Authors: Luke Bashford, Isabelle Anna Rosenthal, Spencer Kellis, David Bjanes, Kelsie Pejsa, Bingni W. Brunton and Richard A. Andersen
Publication: Journal of Neural Engineering
Date: August 12, 2024
Abstract
Objective A crucial goal in brain-machine interfacing is the long-term stability of neural decoding performance, ideally without regular retraining. Long-term stability has only been previously demonstrated in non-human primate experiments and only in primary sensorimotor cortices. Here we extend previous methods to determine long-term stability in humans by identifying and aligning low-dimensional structures in neural data.

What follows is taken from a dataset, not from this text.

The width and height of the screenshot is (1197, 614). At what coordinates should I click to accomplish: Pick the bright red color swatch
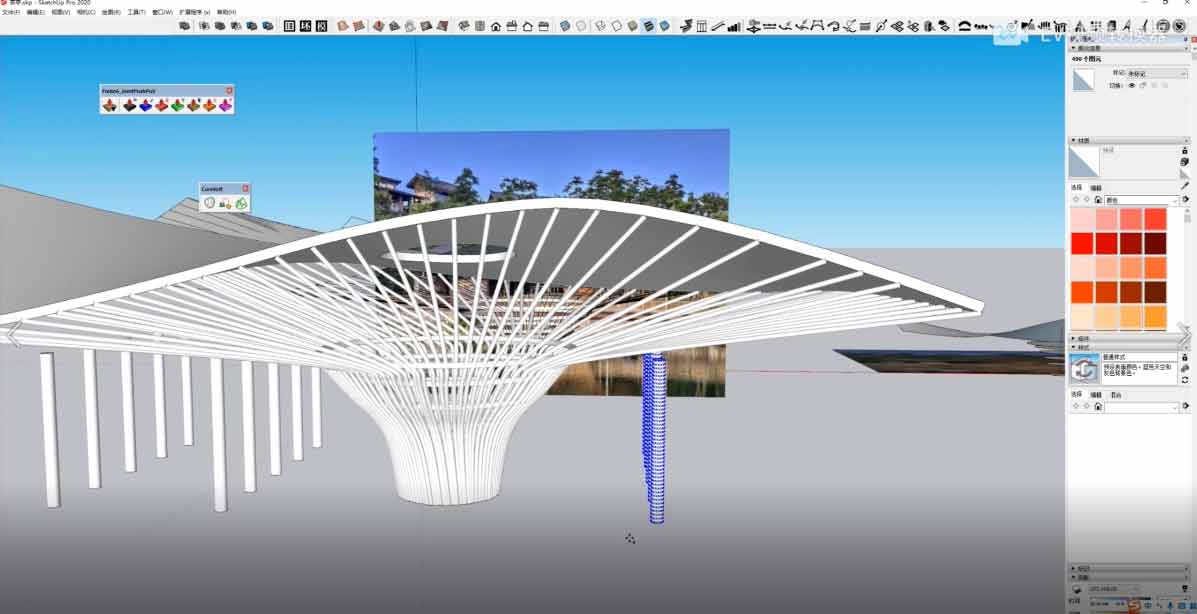(x=1082, y=243)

Approach Over a period of 1106 and 871 days respectively, two participants completed an imagined center-out reaching task. The longitudinal accuracy between all day pairs was assessed by latent subspace alignment using principal components analysis and canonical correlations analysis of multi-unit intracortical recordings in different brain regions (Brodmann Area 5, Anterior Intraparietal Area and the junction of the postcentral and intraparietal sulcus). Main Results We show the long-term stable representation of neural activity in subspaces of intracortical recordings from higher-order association areas in humans. Significance These results can be practically applied to significantly expand the longevity and generalizability of brain-computer interfaces.